__DATI DI PARTENZA__.
==============================
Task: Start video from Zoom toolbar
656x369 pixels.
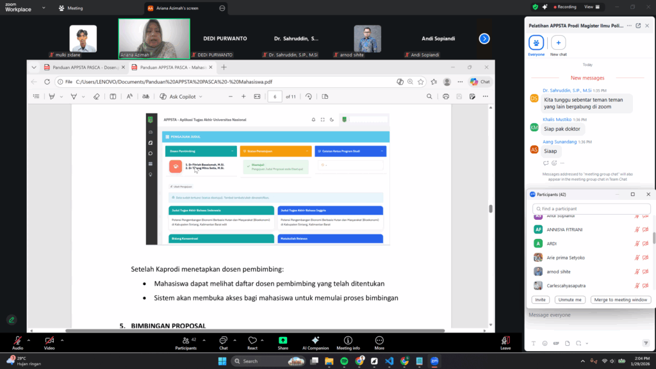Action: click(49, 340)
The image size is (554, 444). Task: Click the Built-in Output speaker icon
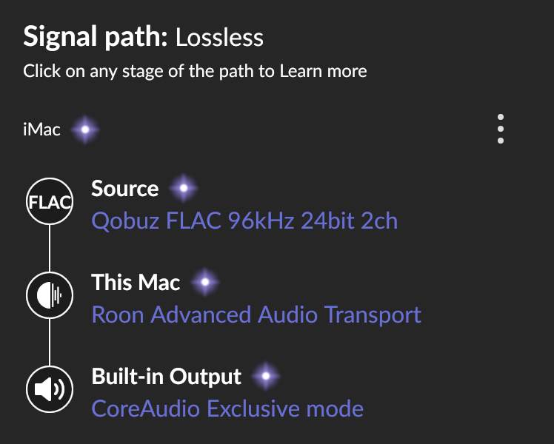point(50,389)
==============================
__OBIETTIVO DELL'ESERCIZIO__. Restituisca in formato CSV a due colonne, denominate "compito" e "valore", le voci comprese tra la riga che contiene "The image size" e la fine delle voci, estremi inclusi, con una riga per voce: testo e risposta vanno ciascuno in un unico campo tra virgolette, con gli a capo sostituiti da spazi. Escluda le immagini.

__RISULTATO DELL'ESERCIZIO__.
compito,valore
"The image size is (554, 444). Task: Click the Built-in Output speaker icon","point(50,389)"